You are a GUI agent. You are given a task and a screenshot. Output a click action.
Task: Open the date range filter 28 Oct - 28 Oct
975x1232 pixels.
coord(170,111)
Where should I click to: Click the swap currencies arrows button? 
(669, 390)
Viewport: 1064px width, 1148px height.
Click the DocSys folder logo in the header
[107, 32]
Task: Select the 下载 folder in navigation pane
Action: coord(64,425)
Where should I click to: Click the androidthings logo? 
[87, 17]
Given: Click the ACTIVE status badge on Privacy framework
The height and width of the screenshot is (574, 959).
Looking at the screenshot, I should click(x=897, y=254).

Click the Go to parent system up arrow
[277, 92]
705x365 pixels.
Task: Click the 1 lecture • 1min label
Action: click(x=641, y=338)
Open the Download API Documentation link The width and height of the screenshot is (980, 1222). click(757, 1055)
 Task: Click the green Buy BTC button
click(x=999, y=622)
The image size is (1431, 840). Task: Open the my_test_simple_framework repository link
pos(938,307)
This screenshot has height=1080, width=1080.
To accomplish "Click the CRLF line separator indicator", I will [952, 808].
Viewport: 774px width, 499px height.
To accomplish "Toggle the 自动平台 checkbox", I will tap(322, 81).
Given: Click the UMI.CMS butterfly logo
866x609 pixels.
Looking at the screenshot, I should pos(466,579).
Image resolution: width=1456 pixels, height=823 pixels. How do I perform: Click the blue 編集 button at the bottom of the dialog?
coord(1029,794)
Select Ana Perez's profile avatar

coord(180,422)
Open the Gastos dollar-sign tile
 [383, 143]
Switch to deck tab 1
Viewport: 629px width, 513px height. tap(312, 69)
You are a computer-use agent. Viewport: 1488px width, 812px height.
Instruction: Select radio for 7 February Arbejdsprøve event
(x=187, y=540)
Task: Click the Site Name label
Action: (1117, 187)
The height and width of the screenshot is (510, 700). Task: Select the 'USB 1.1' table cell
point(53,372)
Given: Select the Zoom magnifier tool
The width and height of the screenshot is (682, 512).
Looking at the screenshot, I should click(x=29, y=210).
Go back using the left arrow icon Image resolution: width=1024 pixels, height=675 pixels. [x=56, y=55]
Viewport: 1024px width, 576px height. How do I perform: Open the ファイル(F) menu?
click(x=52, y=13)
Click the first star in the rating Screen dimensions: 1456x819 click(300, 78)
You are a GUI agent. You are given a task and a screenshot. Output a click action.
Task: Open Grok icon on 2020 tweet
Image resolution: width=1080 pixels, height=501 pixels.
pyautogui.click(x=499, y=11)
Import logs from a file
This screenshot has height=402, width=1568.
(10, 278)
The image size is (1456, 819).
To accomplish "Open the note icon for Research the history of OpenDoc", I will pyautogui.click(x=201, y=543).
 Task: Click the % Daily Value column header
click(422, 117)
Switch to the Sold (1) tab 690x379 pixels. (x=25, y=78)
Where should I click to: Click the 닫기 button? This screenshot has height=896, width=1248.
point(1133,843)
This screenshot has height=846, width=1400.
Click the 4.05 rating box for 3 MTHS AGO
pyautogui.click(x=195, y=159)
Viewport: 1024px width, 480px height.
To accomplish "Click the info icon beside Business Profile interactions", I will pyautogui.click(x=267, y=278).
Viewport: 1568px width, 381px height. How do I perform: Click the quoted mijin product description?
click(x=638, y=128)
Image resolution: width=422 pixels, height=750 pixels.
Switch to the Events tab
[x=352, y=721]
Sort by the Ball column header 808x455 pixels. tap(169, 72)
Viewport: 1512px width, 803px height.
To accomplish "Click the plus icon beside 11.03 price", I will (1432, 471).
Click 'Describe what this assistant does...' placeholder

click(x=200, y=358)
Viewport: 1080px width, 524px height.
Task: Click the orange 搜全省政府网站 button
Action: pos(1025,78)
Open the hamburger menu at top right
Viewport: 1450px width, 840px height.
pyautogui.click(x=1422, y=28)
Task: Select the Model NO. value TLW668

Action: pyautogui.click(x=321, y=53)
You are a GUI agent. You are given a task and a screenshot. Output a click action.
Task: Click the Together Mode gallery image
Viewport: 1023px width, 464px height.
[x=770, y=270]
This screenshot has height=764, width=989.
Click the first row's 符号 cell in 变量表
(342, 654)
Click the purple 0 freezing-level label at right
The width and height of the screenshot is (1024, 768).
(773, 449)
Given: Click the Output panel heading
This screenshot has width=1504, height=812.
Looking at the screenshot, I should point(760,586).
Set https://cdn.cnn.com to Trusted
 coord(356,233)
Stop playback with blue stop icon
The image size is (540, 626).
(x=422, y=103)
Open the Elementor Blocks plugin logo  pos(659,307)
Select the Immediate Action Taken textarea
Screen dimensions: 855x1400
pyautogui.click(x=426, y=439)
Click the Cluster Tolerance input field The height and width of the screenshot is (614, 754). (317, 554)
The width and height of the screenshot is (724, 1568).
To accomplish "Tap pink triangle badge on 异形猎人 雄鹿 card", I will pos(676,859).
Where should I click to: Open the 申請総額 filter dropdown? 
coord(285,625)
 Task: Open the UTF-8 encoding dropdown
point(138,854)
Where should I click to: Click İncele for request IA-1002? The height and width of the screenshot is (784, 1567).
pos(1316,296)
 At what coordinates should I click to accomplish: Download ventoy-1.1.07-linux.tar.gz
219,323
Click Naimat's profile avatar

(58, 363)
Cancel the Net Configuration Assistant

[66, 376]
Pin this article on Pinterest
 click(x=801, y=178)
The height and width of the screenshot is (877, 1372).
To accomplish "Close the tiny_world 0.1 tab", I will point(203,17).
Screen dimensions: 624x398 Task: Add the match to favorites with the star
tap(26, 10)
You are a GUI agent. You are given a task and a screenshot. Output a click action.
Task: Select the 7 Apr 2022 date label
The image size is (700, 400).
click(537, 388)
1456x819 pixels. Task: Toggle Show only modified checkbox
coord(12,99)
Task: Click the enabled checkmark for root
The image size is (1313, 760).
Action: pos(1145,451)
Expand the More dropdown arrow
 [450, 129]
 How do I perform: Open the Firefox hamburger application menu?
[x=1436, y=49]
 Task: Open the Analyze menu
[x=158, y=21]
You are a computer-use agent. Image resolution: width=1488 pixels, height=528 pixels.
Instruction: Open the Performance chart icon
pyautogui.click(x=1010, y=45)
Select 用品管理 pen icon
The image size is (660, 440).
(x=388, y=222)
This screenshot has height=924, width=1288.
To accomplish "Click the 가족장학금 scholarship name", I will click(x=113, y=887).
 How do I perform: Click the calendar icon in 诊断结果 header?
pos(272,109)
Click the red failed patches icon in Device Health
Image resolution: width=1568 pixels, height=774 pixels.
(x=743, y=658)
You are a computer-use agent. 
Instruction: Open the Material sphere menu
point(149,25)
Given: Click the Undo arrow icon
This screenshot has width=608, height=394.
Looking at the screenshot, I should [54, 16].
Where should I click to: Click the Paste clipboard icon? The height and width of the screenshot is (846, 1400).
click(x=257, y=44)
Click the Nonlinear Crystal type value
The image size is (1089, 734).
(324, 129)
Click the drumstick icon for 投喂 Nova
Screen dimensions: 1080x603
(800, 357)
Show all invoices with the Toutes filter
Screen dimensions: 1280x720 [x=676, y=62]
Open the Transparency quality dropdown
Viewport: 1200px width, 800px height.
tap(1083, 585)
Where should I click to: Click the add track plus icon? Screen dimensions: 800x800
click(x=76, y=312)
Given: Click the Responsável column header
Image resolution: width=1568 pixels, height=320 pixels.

REQUIREMENTS:
Reproduce all of the lines above word for word, leaving none out and changing nothing.

EXERCISE RESULT:
You are a GUI agent. You are given a task and a screenshot. Output a click action.
Task: Open the date range filter 28 Oct - 28 Oct
975x1232 pixels.
coord(170,111)
Where should I click to: Click the swap currencies arrows button? 
(669, 390)
Viewport: 1064px width, 1148px height.
Click the DocSys folder logo in the header
[107, 32]
Task: Select the 下载 folder in navigation pane
Action: coord(64,425)
Where should I click to: Click the androidthings logo? 
[87, 17]
Given: Click the ACTIVE status badge on Privacy framework
The height and width of the screenshot is (574, 959).
Looking at the screenshot, I should click(x=897, y=254).

Click the Go to parent system up arrow
[277, 92]
705x365 pixels.
Task: Click the 1 lecture • 1min label
Action: click(x=641, y=338)
Open the Download API Documentation link The width and height of the screenshot is (980, 1222). click(757, 1055)
 Task: Click the green Buy BTC button
click(x=999, y=622)
The image size is (1431, 840). Task: Open the my_test_simple_framework repository link
pos(938,307)
This screenshot has height=1080, width=1080.
To accomplish "Click the CRLF line separator indicator", I will [952, 808].
Viewport: 774px width, 499px height.
To accomplish "Toggle the 自动平台 checkbox", I will tap(322, 81).
Given: Click the UMI.CMS butterfly logo
866x609 pixels.
Looking at the screenshot, I should pos(466,579).
Image resolution: width=1456 pixels, height=823 pixels. How do I perform: Click the blue 編集 button at the bottom of the dialog?
coord(1029,794)
Select Ana Perez's profile avatar

coord(180,422)
Open the Gastos dollar-sign tile
 [383, 143]
Switch to deck tab 1
Viewport: 629px width, 513px height. tap(312, 69)
You are a computer-use agent. Viewport: 1488px width, 812px height.
Instruction: Select radio for 7 February Arbejdsprøve event
(x=187, y=540)
Task: Click the Site Name label
Action: (1117, 187)
The height and width of the screenshot is (510, 700). Task: Select the 'USB 1.1' table cell
point(53,372)
Given: Select the Zoom magnifier tool
The width and height of the screenshot is (682, 512).
Looking at the screenshot, I should click(x=29, y=210).
Go back using the left arrow icon Image resolution: width=1024 pixels, height=675 pixels. [x=56, y=55]
Viewport: 1024px width, 576px height. How do I perform: Open the ファイル(F) menu?
click(x=52, y=13)
Click the first star in the rating Screen dimensions: 1456x819 click(300, 78)
You are a GUI agent. You are given a task and a screenshot. Output a click action.
Task: Open Grok icon on 2020 tweet
Image resolution: width=1080 pixels, height=501 pixels.
pyautogui.click(x=499, y=11)
Import logs from a file
This screenshot has height=402, width=1568.
(10, 278)
The image size is (1456, 819).
To accomplish "Open the note icon for Research the history of OpenDoc", I will pyautogui.click(x=201, y=543).
 Task: Click the % Daily Value column header
click(422, 117)
Switch to the Sold (1) tab 690x379 pixels. (x=25, y=78)
Where should I click to: Click the 닫기 button? This screenshot has height=896, width=1248.
point(1133,843)
This screenshot has height=846, width=1400.
Click the 4.05 rating box for 3 MTHS AGO
pyautogui.click(x=195, y=159)
Viewport: 1024px width, 480px height.
To accomplish "Click the info icon beside Business Profile interactions", I will pyautogui.click(x=267, y=278).
Viewport: 1568px width, 381px height. How do I perform: Click the quoted mijin product description?
click(x=638, y=128)
Image resolution: width=422 pixels, height=750 pixels.
Switch to the Events tab
[x=352, y=721]
Sort by the Ball column header 808x455 pixels. tap(169, 72)
Viewport: 1512px width, 803px height.
To accomplish "Click the plus icon beside 11.03 price", I will (1432, 471).
Click 'Describe what this assistant does...' placeholder

click(x=200, y=358)
Viewport: 1080px width, 524px height.
Task: Click the orange 搜全省政府网站 button
Action: pos(1025,78)
Open the hamburger menu at top right
Viewport: 1450px width, 840px height.
pyautogui.click(x=1422, y=28)
Task: Select the Model NO. value TLW668

Action: pyautogui.click(x=321, y=53)
You are a GUI agent. You are given a task and a screenshot. Output a click action.
Task: Click the Together Mode gallery image
Viewport: 1023px width, 464px height.
[x=770, y=270]
This screenshot has height=764, width=989.
Click the first row's 符号 cell in 变量表
(342, 654)
Click the purple 0 freezing-level label at right
The width and height of the screenshot is (1024, 768).
(773, 449)
Given: Click the Output panel heading
This screenshot has width=1504, height=812.
Looking at the screenshot, I should point(760,586).
Set https://cdn.cnn.com to Trusted
 coord(356,233)
Stop playback with blue stop icon
The image size is (540, 626).
(x=422, y=103)
Open the Elementor Blocks plugin logo  pos(659,307)
Select the Immediate Action Taken textarea
Screen dimensions: 855x1400
pyautogui.click(x=426, y=439)
Click the Cluster Tolerance input field The height and width of the screenshot is (614, 754). (317, 554)
The width and height of the screenshot is (724, 1568).
To accomplish "Tap pink triangle badge on 异形猎人 雄鹿 card", I will pos(676,859).
Where should I click to: Open the 申請総額 filter dropdown? 
coord(285,625)
 Task: Open the UTF-8 encoding dropdown
point(138,854)
Where should I click to: Click İncele for request IA-1002? The height and width of the screenshot is (784, 1567).
pos(1316,296)
 At what coordinates should I click to accomplish: Download ventoy-1.1.07-linux.tar.gz
219,323
Click Naimat's profile avatar

(58, 363)
Cancel the Net Configuration Assistant

[66, 376]
Pin this article on Pinterest
 click(x=801, y=178)
The height and width of the screenshot is (877, 1372).
To accomplish "Close the tiny_world 0.1 tab", I will point(203,17).
Screen dimensions: 624x398 Task: Add the match to favorites with the star
tap(26, 10)
You are a GUI agent. You are given a task and a screenshot. Output a click action.
Task: Select the 7 Apr 2022 date label
The image size is (700, 400).
click(537, 388)
1456x819 pixels. Task: Toggle Show only modified checkbox
coord(12,99)
Task: Click the enabled checkmark for root
The image size is (1313, 760).
Action: pos(1145,451)
Expand the More dropdown arrow
 [450, 129]
 How do I perform: Open the Firefox hamburger application menu?
[x=1436, y=49]
 Task: Open the Analyze menu
[x=158, y=21]
You are a computer-use agent. Image resolution: width=1488 pixels, height=528 pixels.
Instruction: Open the Performance chart icon
pyautogui.click(x=1010, y=45)
Select 用品管理 pen icon
The image size is (660, 440).
(x=388, y=222)
This screenshot has height=924, width=1288.
To accomplish "Click the 가족장학금 scholarship name", I will click(x=113, y=887).
 How do I perform: Click the calendar icon in 诊断结果 header?
pos(272,109)
Click the red failed patches icon in Device Health
Image resolution: width=1568 pixels, height=774 pixels.
(x=743, y=658)
You are a computer-use agent. 
Instruction: Open the Material sphere menu
point(149,25)
Given: Click the Undo arrow icon
This screenshot has width=608, height=394.
Looking at the screenshot, I should [54, 16].
Where should I click to: Click the Paste clipboard icon? The height and width of the screenshot is (846, 1400).
click(x=257, y=44)
Click the Nonlinear Crystal type value
The image size is (1089, 734).
(324, 129)
Click the drumstick icon for 投喂 Nova
Screen dimensions: 1080x603
(800, 357)
Show all invoices with the Toutes filter
Screen dimensions: 1280x720 [x=676, y=62]
Open the Transparency quality dropdown
Viewport: 1200px width, 800px height.
tap(1083, 585)
Where should I click to: Click the add track plus icon? Screen dimensions: 800x800
click(x=76, y=312)
Given: Click the Responsável column header
Image resolution: width=1568 pixels, height=320 pixels.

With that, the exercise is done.